AIM OF THE EXERCISE:
Without adding anything, give again the lines from the one holding "Given: Increment the" through the final line of the records, exactly, with both ends included and pictures dropped.

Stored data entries
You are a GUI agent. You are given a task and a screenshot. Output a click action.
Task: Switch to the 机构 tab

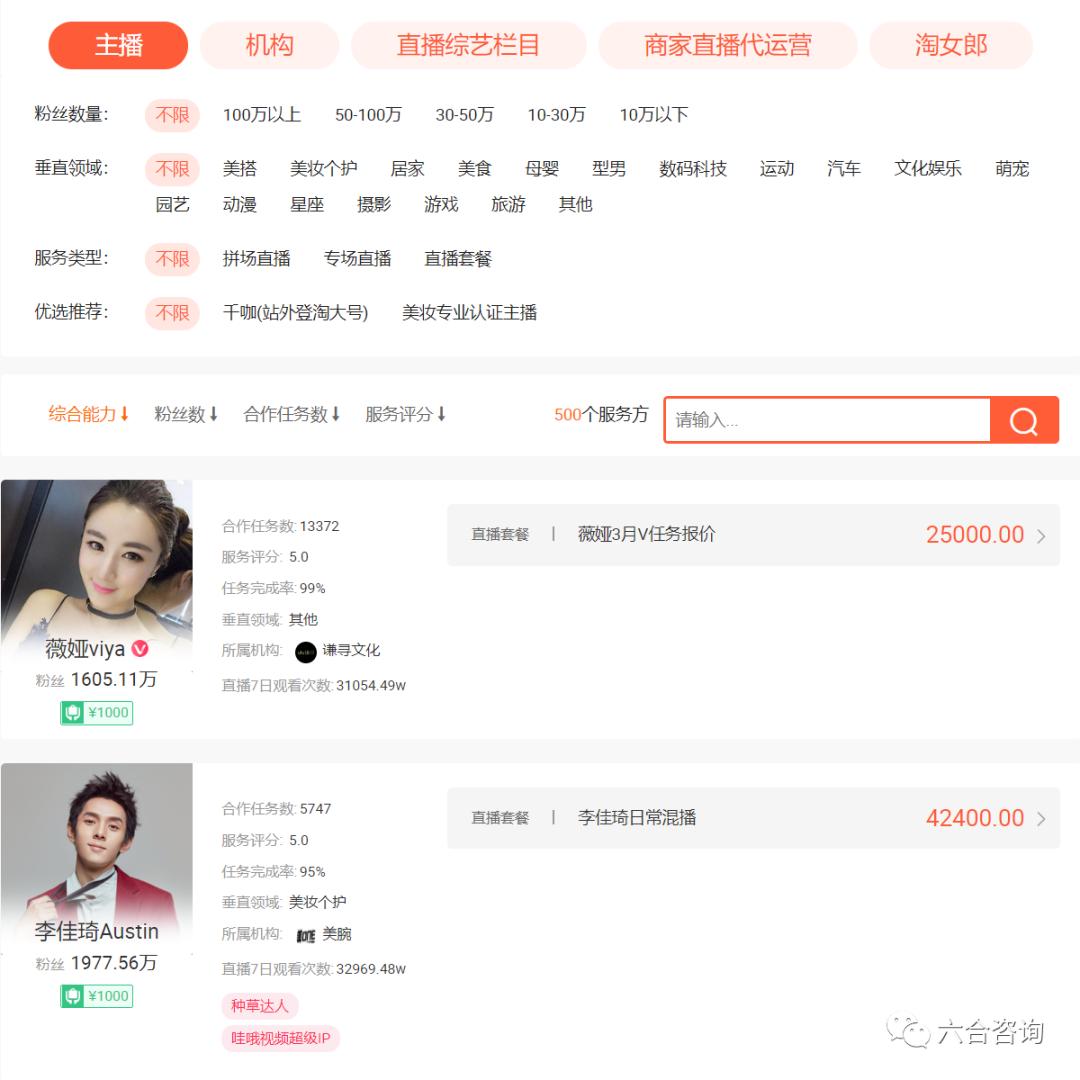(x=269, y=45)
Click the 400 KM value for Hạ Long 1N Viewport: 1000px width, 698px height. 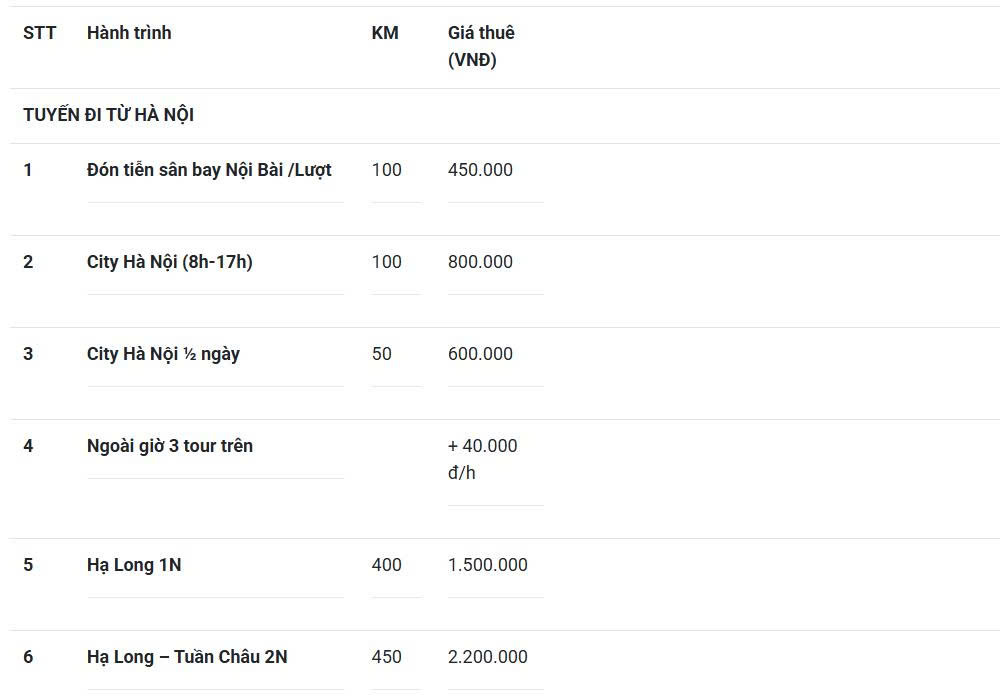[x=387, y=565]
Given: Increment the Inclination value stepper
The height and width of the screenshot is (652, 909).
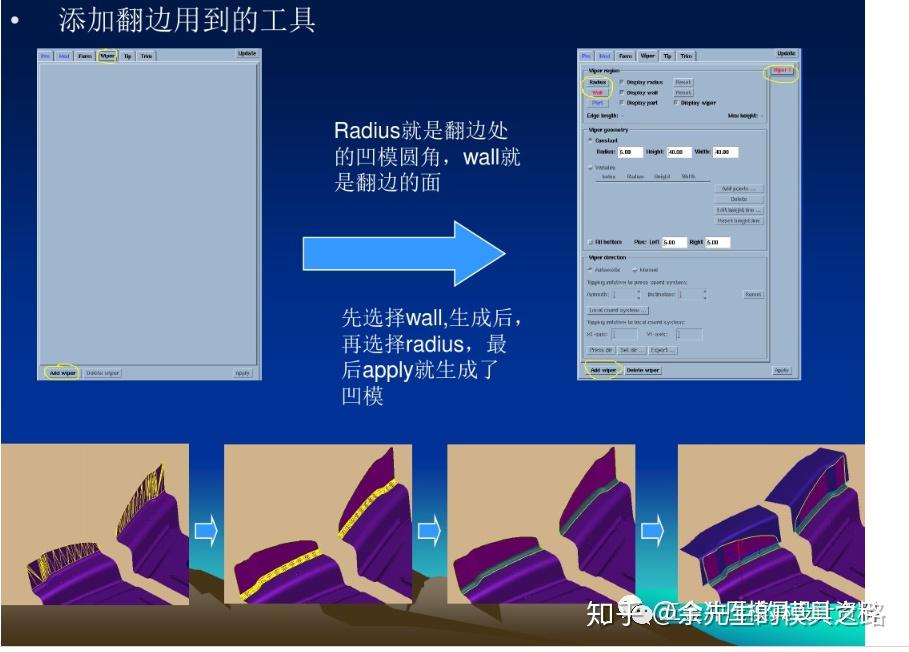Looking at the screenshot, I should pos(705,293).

RESULT OF THE TASK:
Given: Increment the Inclination value stepper
The height and width of the screenshot is (652, 909).
Looking at the screenshot, I should pos(705,293).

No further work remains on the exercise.